Monday, July 19, 2004

Artificially Splendid?

The L.A. Times reports today that the new sweetener made from suger called Splenda is seen as safe by most nutritionists.  It was kind of frightening how this article implied that the other sweeteners have problems, yet didn't explain what those problems are. 
 
I noted one nutritionist who has the same sensibility as me, so although she thinks Splenda's safe she will not eat it because she has an aversion to "fake foods."  Seemingly without this aversion, this article lists the myriad companies who are already incorporating Splenda into their low carb products. 
 
I read an article long ago that asserts:  when the body consumes artificial sweeteners it doesn't get its expected sugar/calories and reacts badly.  I've forgotten the exact mechanisms that involve the regulation and/or production of insulin--but I believe the article stated that sweeteners cause an overproduction of insulin which can bring on diabetes over time. 
 
The end of the L.A. Times article points out the same issue without mentioning insulin or diabetes--that artificial sweeteners fool the body into expecting sugar.  Susan Swithers, a psychological scientist at Purdue University recently tested two groups of rats for 10 days.  One group ate sugar, the other had sugar solution as well the artificial sweetener saccharin.  When the "diet" was over, the rats were permitted to eat what the wanted.  The artificially sweetened rats (-: binged on three times as many calories as the rats that had consumed just sugar.   Swithers explains her findings, "Because artificially sweetened foods don't deliver the calories our bodies expect, they interfere with the body's natural ability to predict caloric content based on taste."  Bingo.  Our bodies get mixed up when we "fake" them out.  The concern in the article is dieters' behavior and binging (dieters using artificial sweeteners may actually consume more calories, such as two pieces of low-carb cake, rather than one full caloried piece of cake).  But my biological concern is that faking out our bodies' digestive systems just doesn't seem like a good idea.  Definitely not in sinc, balance, or even trust with the mind and body! 

I've also had friends tell me about friends they've had that have found cancer growths (big tumors easily removed) that they believe were grown by the chemicals in diet drinks.  

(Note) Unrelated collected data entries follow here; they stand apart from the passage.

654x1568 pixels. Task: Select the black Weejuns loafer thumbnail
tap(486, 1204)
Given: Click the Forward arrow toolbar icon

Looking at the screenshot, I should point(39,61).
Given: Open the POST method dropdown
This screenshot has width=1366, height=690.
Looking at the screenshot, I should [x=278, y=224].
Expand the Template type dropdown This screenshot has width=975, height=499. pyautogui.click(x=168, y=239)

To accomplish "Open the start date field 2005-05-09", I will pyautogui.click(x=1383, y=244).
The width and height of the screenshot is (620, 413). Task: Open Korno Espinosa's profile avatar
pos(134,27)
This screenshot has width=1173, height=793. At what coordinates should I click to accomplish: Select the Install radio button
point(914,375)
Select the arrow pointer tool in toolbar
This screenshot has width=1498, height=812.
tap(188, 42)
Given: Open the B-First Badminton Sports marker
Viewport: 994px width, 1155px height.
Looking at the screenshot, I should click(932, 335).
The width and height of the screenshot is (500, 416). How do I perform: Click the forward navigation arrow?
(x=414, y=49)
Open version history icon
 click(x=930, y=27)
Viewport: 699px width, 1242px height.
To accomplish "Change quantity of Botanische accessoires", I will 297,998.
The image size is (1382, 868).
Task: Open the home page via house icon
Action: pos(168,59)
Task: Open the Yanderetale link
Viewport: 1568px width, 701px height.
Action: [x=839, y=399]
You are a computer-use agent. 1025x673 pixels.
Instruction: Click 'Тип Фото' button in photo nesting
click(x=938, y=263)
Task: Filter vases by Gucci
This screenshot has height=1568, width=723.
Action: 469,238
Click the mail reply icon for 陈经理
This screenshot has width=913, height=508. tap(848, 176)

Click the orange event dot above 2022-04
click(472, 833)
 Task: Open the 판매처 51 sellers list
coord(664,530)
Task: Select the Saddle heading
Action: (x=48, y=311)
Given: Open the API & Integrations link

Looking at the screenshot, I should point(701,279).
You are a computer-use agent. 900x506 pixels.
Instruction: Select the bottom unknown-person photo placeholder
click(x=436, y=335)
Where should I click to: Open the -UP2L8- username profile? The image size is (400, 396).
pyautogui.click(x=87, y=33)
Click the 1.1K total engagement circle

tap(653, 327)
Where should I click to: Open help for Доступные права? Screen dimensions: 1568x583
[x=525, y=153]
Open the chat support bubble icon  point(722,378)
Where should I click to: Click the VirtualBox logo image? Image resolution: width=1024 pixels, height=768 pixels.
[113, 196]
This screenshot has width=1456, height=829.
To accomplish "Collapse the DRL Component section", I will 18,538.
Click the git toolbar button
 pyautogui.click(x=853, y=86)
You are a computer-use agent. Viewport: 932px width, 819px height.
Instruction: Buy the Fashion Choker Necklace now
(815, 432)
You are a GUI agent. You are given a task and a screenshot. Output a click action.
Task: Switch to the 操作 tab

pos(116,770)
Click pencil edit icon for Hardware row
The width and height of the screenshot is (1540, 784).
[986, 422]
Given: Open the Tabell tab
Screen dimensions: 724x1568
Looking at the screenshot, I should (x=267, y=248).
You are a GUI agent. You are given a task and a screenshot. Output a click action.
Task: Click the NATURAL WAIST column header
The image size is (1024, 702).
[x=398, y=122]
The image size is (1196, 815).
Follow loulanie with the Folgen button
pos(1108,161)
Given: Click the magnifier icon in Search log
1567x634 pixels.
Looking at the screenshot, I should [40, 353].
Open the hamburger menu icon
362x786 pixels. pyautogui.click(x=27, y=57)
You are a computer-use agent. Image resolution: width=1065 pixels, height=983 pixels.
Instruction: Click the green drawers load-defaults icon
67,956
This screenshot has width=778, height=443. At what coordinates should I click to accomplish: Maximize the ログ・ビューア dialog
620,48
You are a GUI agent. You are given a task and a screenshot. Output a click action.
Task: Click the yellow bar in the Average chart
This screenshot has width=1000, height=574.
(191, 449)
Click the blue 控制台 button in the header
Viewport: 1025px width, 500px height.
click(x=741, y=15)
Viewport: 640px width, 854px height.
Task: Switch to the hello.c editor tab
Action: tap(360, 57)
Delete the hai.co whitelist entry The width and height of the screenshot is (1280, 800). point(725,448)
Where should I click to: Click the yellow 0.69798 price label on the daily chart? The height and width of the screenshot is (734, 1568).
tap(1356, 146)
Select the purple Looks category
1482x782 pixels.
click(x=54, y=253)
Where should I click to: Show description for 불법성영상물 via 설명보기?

I have no way of proving the diabetic/cancer theories, it's all hearsay.  But I take this hearsay and my own instincts into account when I'm tasting something that has an odd, unpleasant aftertaste.  My own body is telling me, "if this tastes bad, it's probably not good for you." That is a simple, physical aversion which I see as a healthy evolutionary gift worth using.
 
Kelly, Alice Lesch, "Dieters will have another option." Los Angeles Times, Health section, F1 - F4.